A Jest of God - Margaret Laurence [60]
“Hello, Jacob,” Calla says. Then, to me, in a quiet aside, as though the bird might hear and take offence, “So-named because he climbs the ladder all the time. He won’t sing. No ear for music. All he does is march up and down that blasted ladder.”
“I wonder why?” I have to say something.
“Search me,” she shrugs. “Maybe the angel at the top can’t be seen by me.”
She whistles and beckons the bird. It remains sitting on the lowest rung, full of disdain or simply not noticing her.
“Dead loss,” Calla says. “I’d have done better with a budgie, like I had before.”
“Why keep it, then?”
“Well, it can’t help moving about from time to time, phlegmatic though it is, and then I can hear it. I’ve got kind of used to it, stupidly enough.”

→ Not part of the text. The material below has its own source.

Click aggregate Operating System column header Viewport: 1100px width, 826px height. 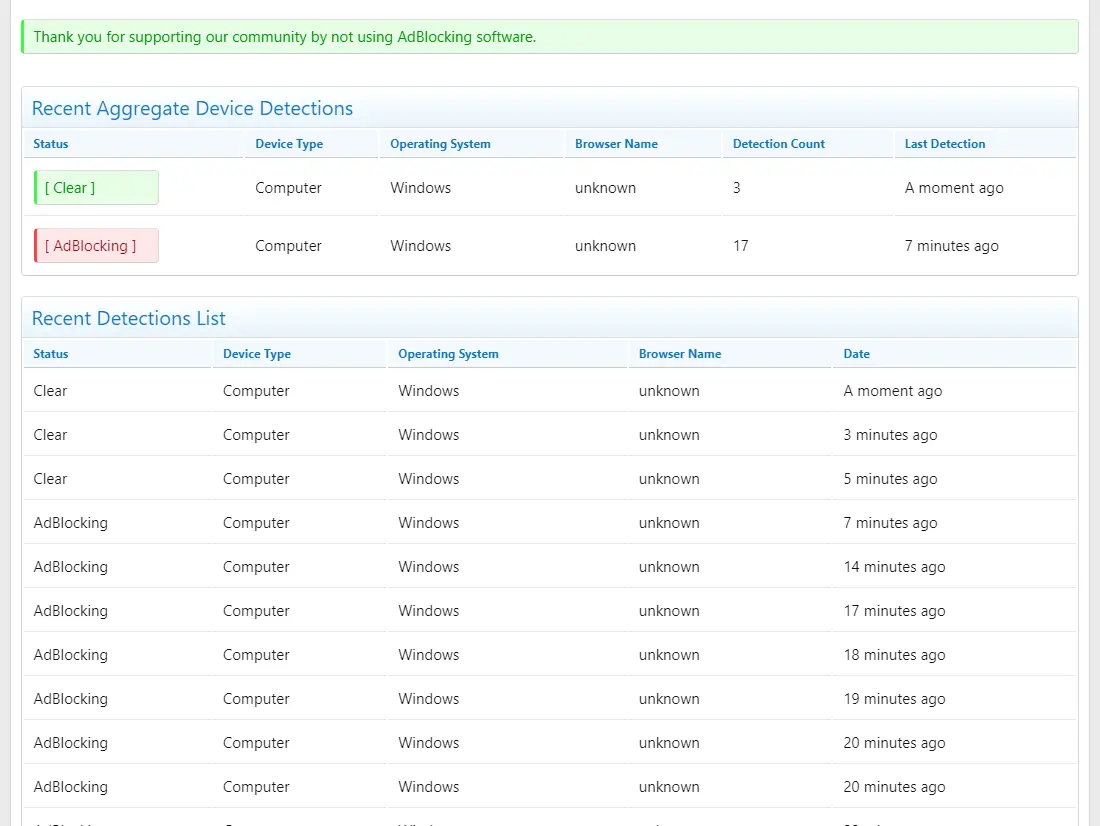[x=440, y=144]
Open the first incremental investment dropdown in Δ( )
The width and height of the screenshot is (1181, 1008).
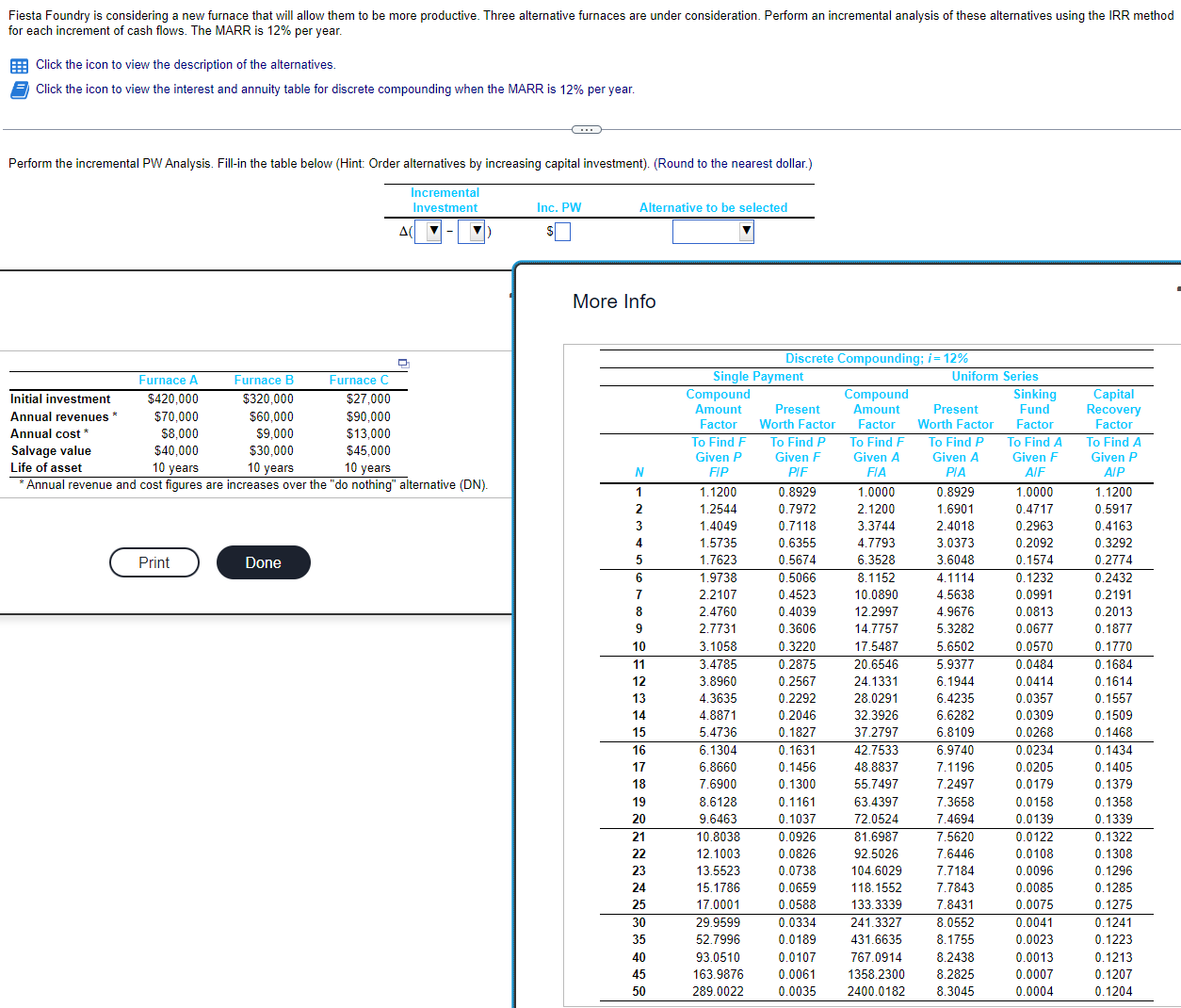427,231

I want to get away. I don’t want to stay here any longer. Calla listening in the early morning or in the darkness for some sound.

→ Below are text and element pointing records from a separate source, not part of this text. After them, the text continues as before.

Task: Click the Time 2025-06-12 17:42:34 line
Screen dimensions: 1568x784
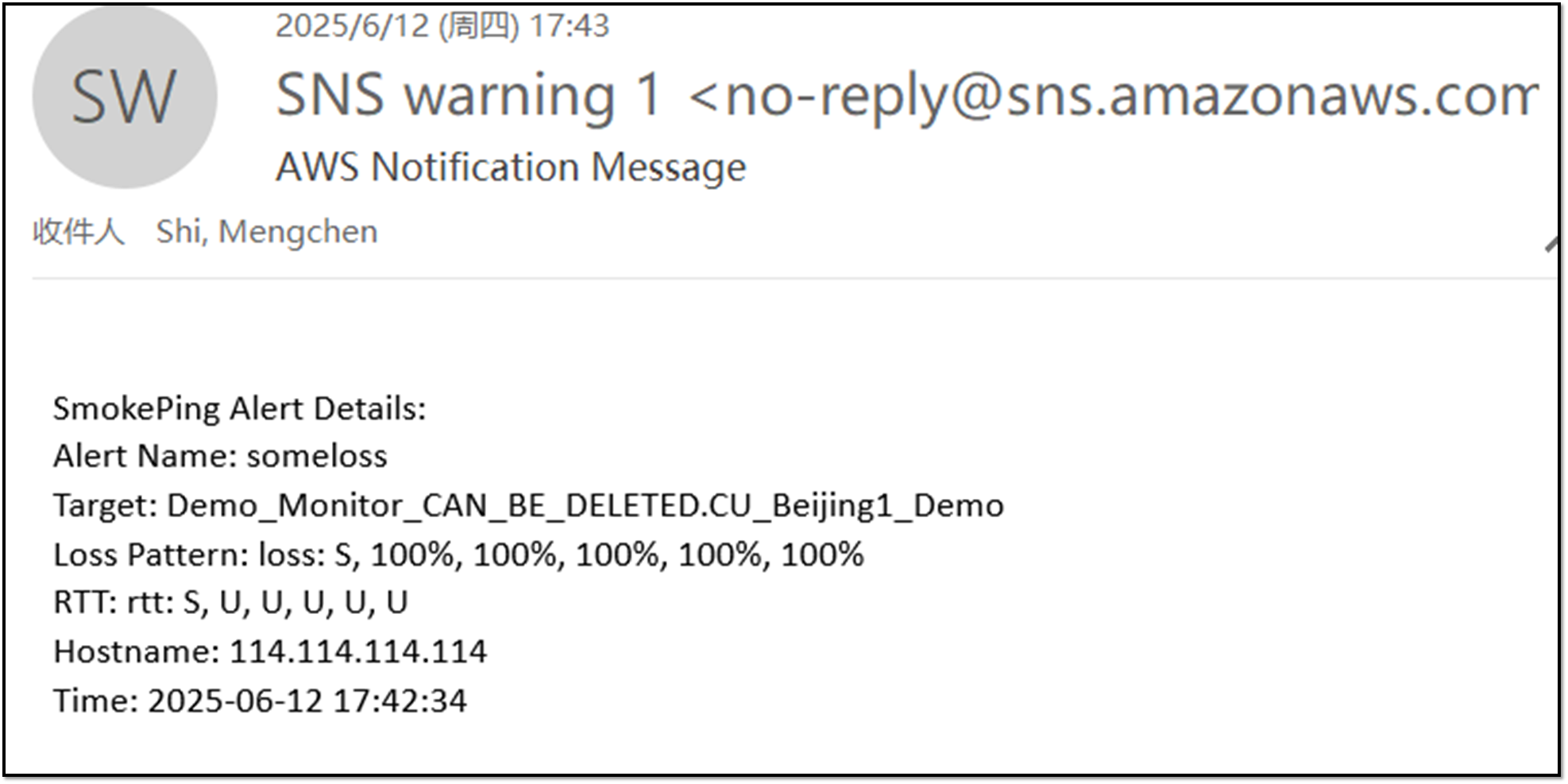Action: point(260,701)
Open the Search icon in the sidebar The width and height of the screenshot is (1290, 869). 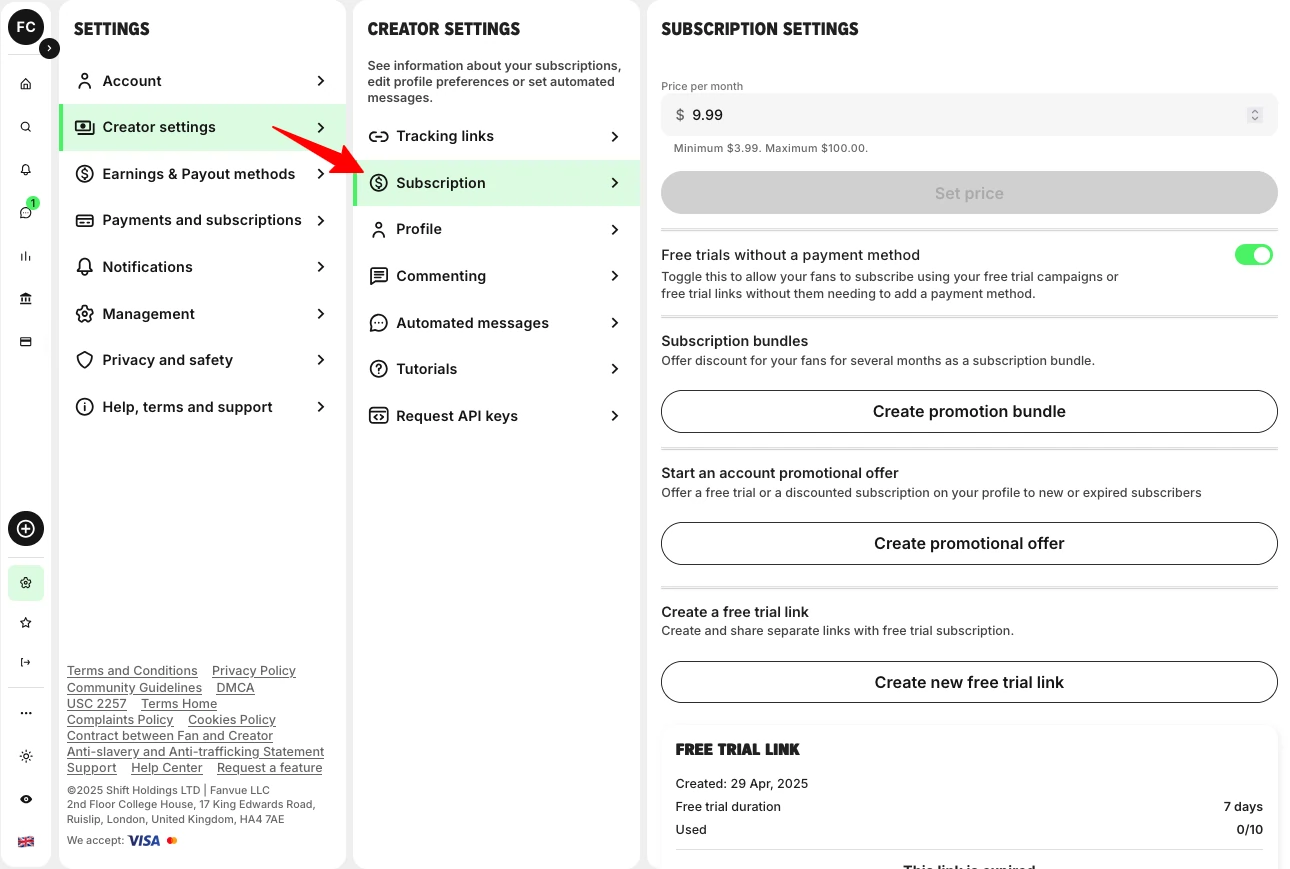point(25,127)
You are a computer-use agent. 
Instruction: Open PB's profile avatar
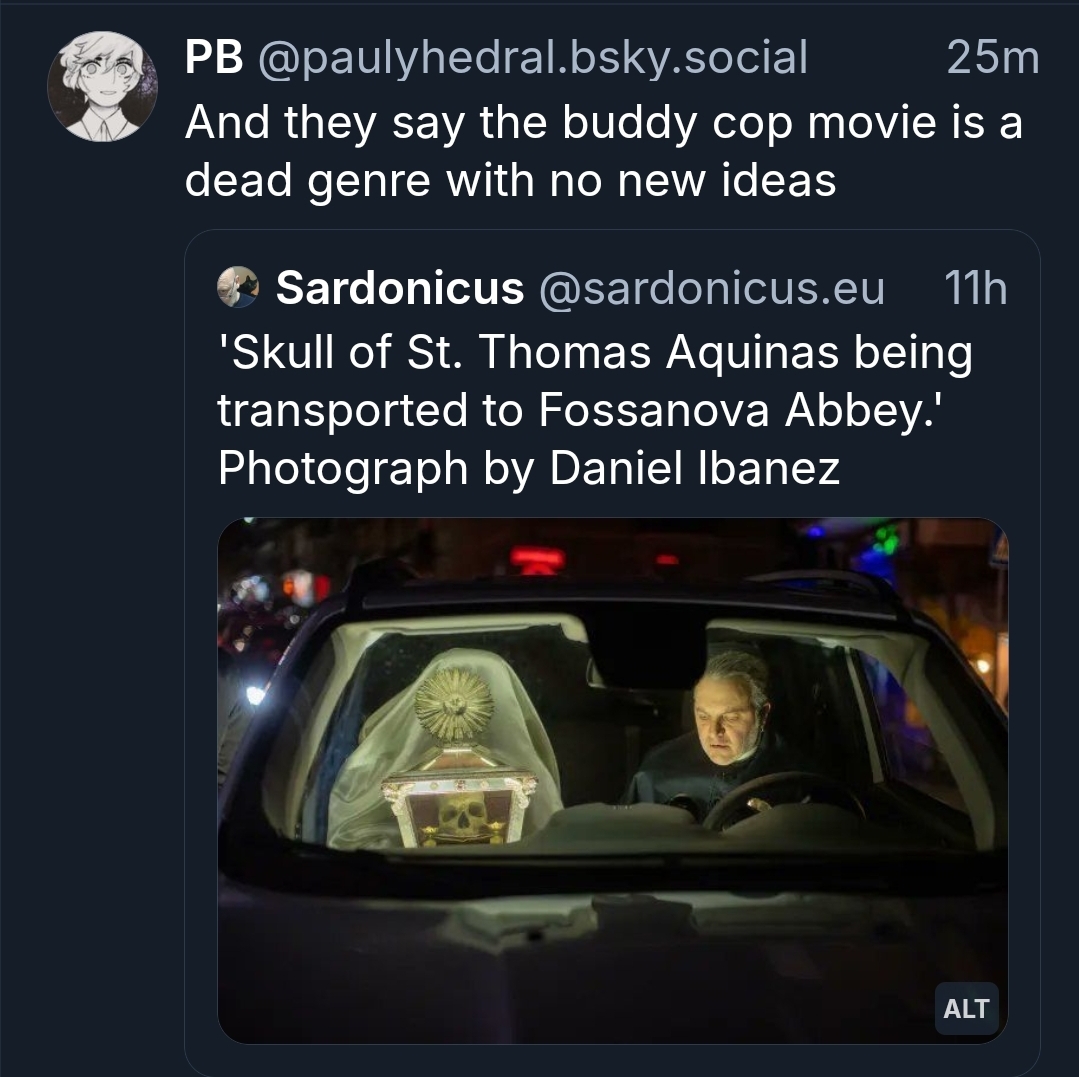pos(102,86)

“Calla – Mother’s expecting me home – I must go.”
“Sure,” she says. “Okay, then. Drop in again, eh? When you’ve got the time.”
“Yes. Yes, I will.”
She smiles at me, lightly, politely, as though trying not to notice that I’ve no intention of coming again until some stereotyped conscience forces me to it.
Our tub is a very elderly one, exceptionally deep and long, mounted on claw feet taloned and grasping like a griffin’s, and pebbled on the outside with years of Mother’s enamelling. Despite its size, it is only just long enough for me to stretch out full length.
Once we discussed new plumbing. Mother kept saying she was sick to death of painting this dilapidated old tub and trying to make it look halfway decent, and as for the toilet, it was a disgrace because who had a wooden seat any more? We got as far as deciding on colour – she favoured apricot – and then she decided it wouldn’t be practical because the new tubs in the range we could afford were all short and would have been fine for her but wouldn’t have done for me. I said I didn’t mind paying more for a longer one, but she said no, she was certain even those wouldn’t do, and we might have to have one custom-built. That’s what she said. She was annoyed at me that evening over something else, I suppose. When I said she was exaggerating, she said, “I don’t see any cause to be rude to me, just because I was trying to be practical, dear.” All such words cling to the mind like burrs to hair, and I can never seem to brush them away, as I know I should do.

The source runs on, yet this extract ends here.